◆ **WHAT IS BEING ASKED**
An exact copy of the entries, with every picture omitted, is what is needed here.

◆ **ENTRIES PROVIDED**
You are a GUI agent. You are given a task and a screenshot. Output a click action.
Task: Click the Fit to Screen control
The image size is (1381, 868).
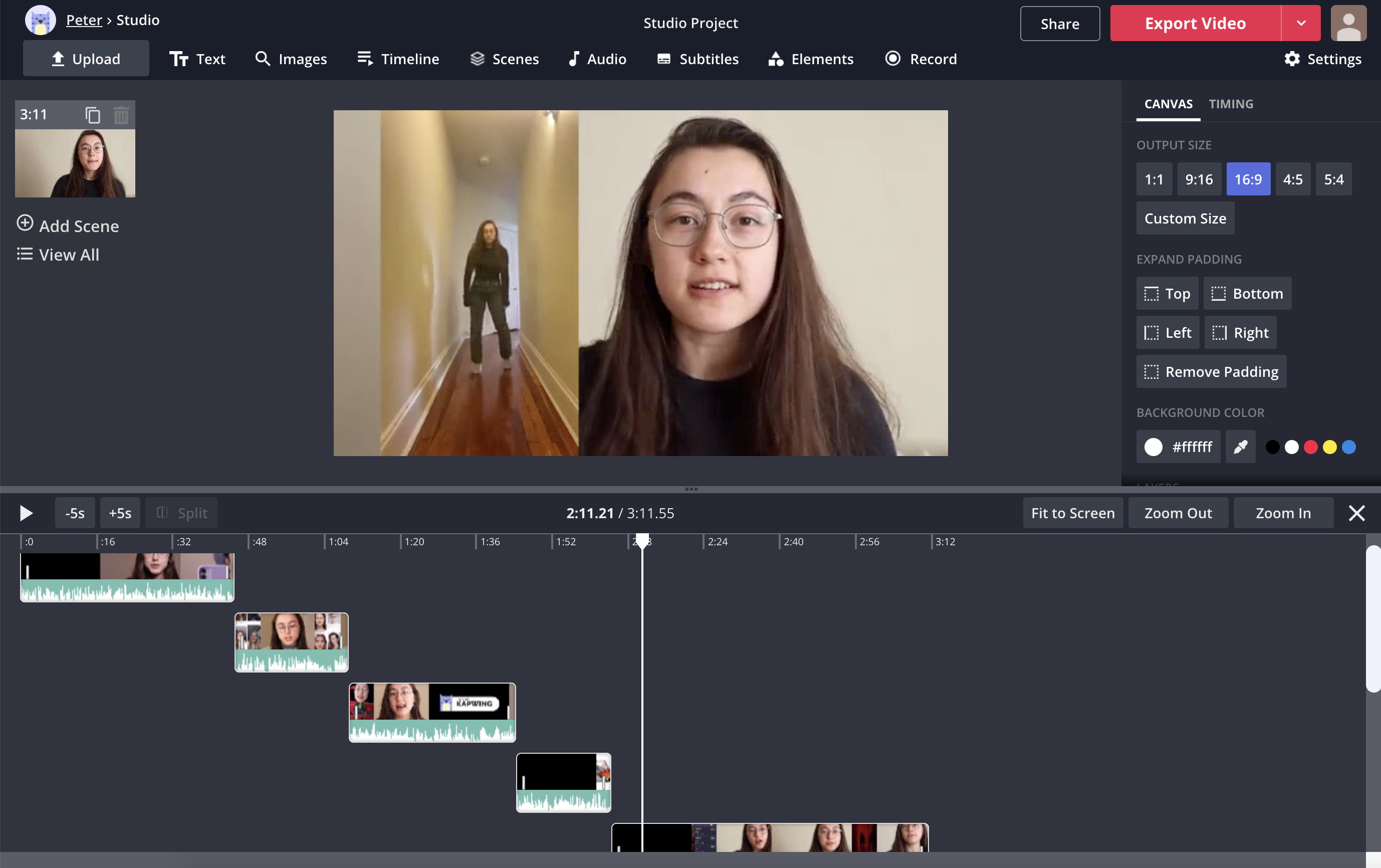pyautogui.click(x=1073, y=512)
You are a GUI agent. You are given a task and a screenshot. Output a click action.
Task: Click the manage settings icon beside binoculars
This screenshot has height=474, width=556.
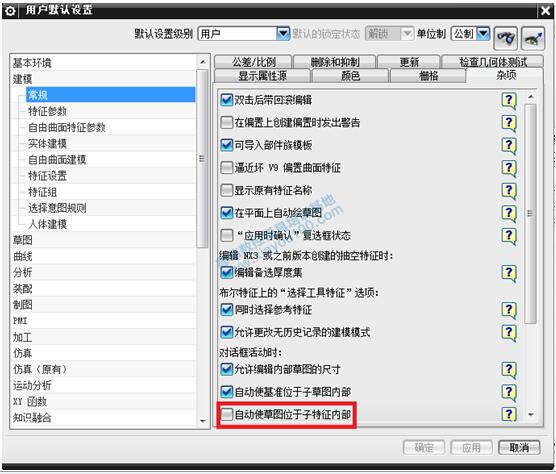(533, 38)
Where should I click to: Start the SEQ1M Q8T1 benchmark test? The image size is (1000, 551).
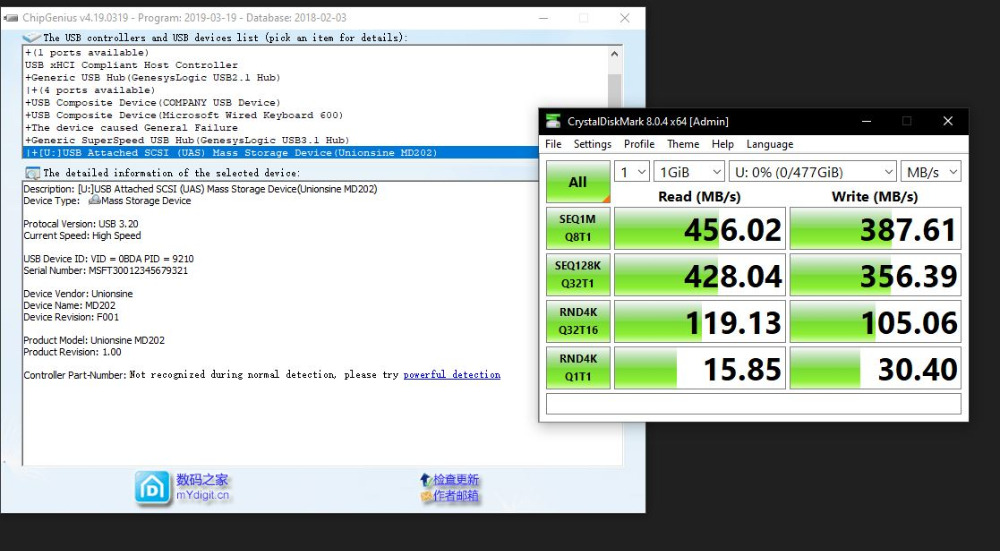577,229
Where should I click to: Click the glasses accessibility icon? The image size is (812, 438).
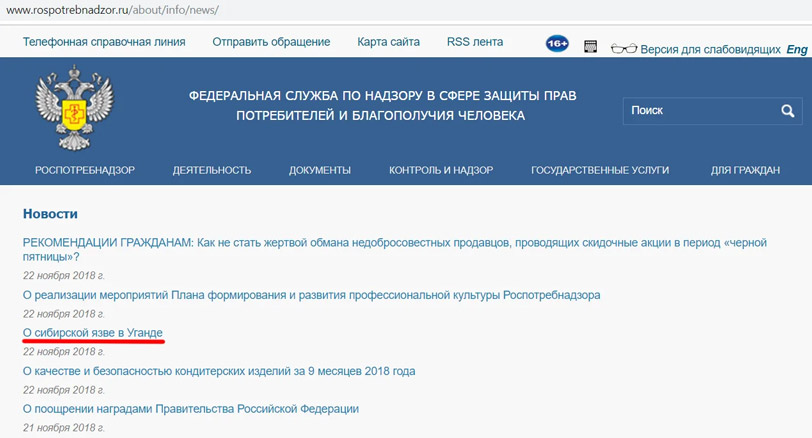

◆ **ANSWER SECTION**
You are a GUI agent. You are given a task and a screenshot. Output a click action.
Task: Click the Fit to Screen control
The image size is (1381, 868).
pyautogui.click(x=1073, y=512)
You are a GUI agent. You are given a task and a screenshot. Output a click action.
Task: Click the manage settings icon beside binoculars
This screenshot has height=474, width=556.
(533, 38)
Where should I click to: Start the SEQ1M Q8T1 benchmark test? The image size is (1000, 551).
577,229
Where should I click to: Click the glasses accessibility icon? The image size is (812, 438).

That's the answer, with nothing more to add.